A redacção deste preceito inculca a ideia, que a obediência a regras de bom senso, clareza e precisão apoiam, de que a fundamentação da decisão se repartirá pela enumeração dos factos provados, depois dos não provados e, seguidamente, pela exposição dos motivos de facto e de direito que fundamentam a decisão com o exame crítico das provas.
Necessário e imprescindível é que o tribunal indique os fundamentos suficientes para que, através das regras da ciência, da lógica e da experiência se possa controlar a razoabilidade da convicção sobre o julgamento do facto provado ou não provado.

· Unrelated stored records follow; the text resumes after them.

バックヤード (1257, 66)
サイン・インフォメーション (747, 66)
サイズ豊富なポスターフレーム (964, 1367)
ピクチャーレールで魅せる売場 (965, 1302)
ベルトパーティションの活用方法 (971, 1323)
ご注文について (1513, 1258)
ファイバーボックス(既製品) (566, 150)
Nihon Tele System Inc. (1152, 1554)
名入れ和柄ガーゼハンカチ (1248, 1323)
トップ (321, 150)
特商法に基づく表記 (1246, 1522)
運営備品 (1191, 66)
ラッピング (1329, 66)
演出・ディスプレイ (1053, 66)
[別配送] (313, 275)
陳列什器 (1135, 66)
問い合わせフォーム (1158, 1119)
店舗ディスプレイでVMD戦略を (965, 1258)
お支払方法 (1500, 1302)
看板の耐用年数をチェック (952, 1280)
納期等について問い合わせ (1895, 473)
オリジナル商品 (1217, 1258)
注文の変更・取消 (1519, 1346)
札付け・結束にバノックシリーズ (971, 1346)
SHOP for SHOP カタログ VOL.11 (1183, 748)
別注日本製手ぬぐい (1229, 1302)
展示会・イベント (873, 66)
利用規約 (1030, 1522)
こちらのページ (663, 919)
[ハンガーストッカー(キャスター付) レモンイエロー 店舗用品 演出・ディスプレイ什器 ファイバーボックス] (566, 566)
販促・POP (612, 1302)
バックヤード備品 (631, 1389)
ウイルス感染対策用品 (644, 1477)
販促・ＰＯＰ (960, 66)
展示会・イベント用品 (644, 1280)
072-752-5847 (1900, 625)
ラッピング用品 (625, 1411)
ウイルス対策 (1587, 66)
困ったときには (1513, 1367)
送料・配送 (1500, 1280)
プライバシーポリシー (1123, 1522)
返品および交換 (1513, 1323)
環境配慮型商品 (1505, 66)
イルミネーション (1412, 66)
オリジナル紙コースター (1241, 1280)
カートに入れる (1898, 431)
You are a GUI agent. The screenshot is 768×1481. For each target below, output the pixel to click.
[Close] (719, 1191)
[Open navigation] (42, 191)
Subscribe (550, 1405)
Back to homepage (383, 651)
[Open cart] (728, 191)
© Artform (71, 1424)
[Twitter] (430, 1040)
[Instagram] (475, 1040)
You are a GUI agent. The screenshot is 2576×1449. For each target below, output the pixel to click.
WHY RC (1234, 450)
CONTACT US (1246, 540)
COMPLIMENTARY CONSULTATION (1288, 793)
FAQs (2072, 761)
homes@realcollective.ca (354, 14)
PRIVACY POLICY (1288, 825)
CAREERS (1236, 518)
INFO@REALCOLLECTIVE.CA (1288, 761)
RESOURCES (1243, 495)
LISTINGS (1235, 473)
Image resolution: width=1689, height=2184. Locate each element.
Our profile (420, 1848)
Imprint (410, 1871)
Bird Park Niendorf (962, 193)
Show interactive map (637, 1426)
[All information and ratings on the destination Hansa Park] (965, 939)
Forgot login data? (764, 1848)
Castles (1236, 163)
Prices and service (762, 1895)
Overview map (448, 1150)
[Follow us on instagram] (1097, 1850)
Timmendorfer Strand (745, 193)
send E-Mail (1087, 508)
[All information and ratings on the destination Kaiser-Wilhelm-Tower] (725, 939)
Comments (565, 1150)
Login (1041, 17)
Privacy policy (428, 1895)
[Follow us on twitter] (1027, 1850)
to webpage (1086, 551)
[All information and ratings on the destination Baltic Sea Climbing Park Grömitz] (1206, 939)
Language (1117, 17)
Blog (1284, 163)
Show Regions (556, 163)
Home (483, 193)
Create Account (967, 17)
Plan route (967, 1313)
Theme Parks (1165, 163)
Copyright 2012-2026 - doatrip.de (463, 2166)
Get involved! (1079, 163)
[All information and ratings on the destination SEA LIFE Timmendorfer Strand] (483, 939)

No cumprimento desse dever, a decisão recorrida fundamentou da a sua decisão de facto seguinte forma:
Para dar como provados os factos descritos supra o Tribunal fundou a sua convicção:
- na análise da certidão de fls. 2 a 21, que serviu para provar que o veículo identificado foi efectivamente apreendido, à ordem do processo n.º 220/99.9JAAVR da Comarca do Baixo-Vouga, em 18/06/2001, quando se encontrava na oficina do arguido B… e, bem assim, que foi entregue, nessa mesma oficina e no estado em que se provou, à assistente D…, em 29/02/2008, na sequência do levantamento da apreensão – vejam-se os autos de apreensão e entrega, bem como as fotografias do veículo de fls. 13 a 19 e note-se, ainda, que o próprio arguido B… não negou que o carro tivesse sido entregue à assistente no estado nelas «imortalizado»;
- na análise das declarações do legal representante da assistente E… e do inspector da PJ, F…, que estiveram presentes do acto de entrega do veículo àquela e confirmaram que o seu estado correspondia ao retratado nas fotografias de fls. 12 a 19 e que se provou;
- na análise do depoimento da testemunha de defesa G…, funcionário da oficina do arguido B… há cerca de 12 anos e das próprias declarações deste último, que apesar de se mostrarem muito pouco credíveis noutros aspectos (como veremos infra), sempre coincidiram quanto ao facto do veículo ter sido desmontado na referida oficina por ordens directas do segundo; e, por fim,
- na análise do depoimento da testemunha H…, Inspector da Polícia Judiciária que procedeu à diligência de apreensão do veículo na oficina do arguido B… e que esclareceu, de forma manifestamente convicta, segura e imparcial que este último esteve presente nessa mesma diligência e foi, por si, informado de que o veículo ficaria apreendido até ordem judicial em contrário, não podendo, por qualquer forma, ser destruído, mexido ou, sequer, utilizado – permitindo assim concluir que este arguido sabia perfeitamente que o veículo estava apreendido, quando ordenou que fosse desmontado.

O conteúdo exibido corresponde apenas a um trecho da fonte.